In the thesis abstract on Martial's Epigrams, what does the twelve-book series create?

#### TEXT PASSAGE:
--- begin ---

Sapsford, Francesca May (2012)
Ph.D. thesis, University of Birmingham.
This thesis explores the composition and arrangement of Martial’s twelve-book series, the Epigrams. I investigate the way in which key themes combine to create a pseudo-narrative for the reader to follow which connects not only individual books but the series as a whole. This twelve-book series creates an ’anti-epic’, something which is meant to be considered as a whole and read, and reread, as such. In the course of investigating the inter- and intratextual links within the Epigrams, we see how Martial’s corpus instructs its reader on how (and even where) to read the text. In doing so Martial is engaging with a literary discourse at the end of the first century on different patterns of reading. The key themes explored, oral sex and os impurum, food and dining, and a literary theme comprised of reading and writing, all form part of this programmatic literary instruction to the reader. I have identified the importance of ’orality’ within the Epigrams as part of the defined method of reading. Applying concepts from Reader-Response theory,and thinking about the way readers read, we can see that Martial’s books of epigrams are more than the sum of their parts.

--- end ---

#### PROVIDED DATA:
--- begin ---

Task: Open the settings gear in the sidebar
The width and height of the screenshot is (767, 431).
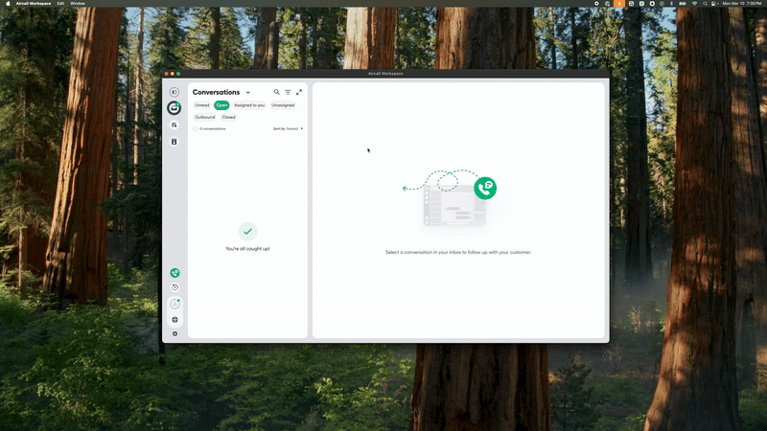Action: coord(174,333)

--- end ---

#### WRITTEN REPLY:
An "anti-epic," meant to be considered as a whole and read, and reread, as such.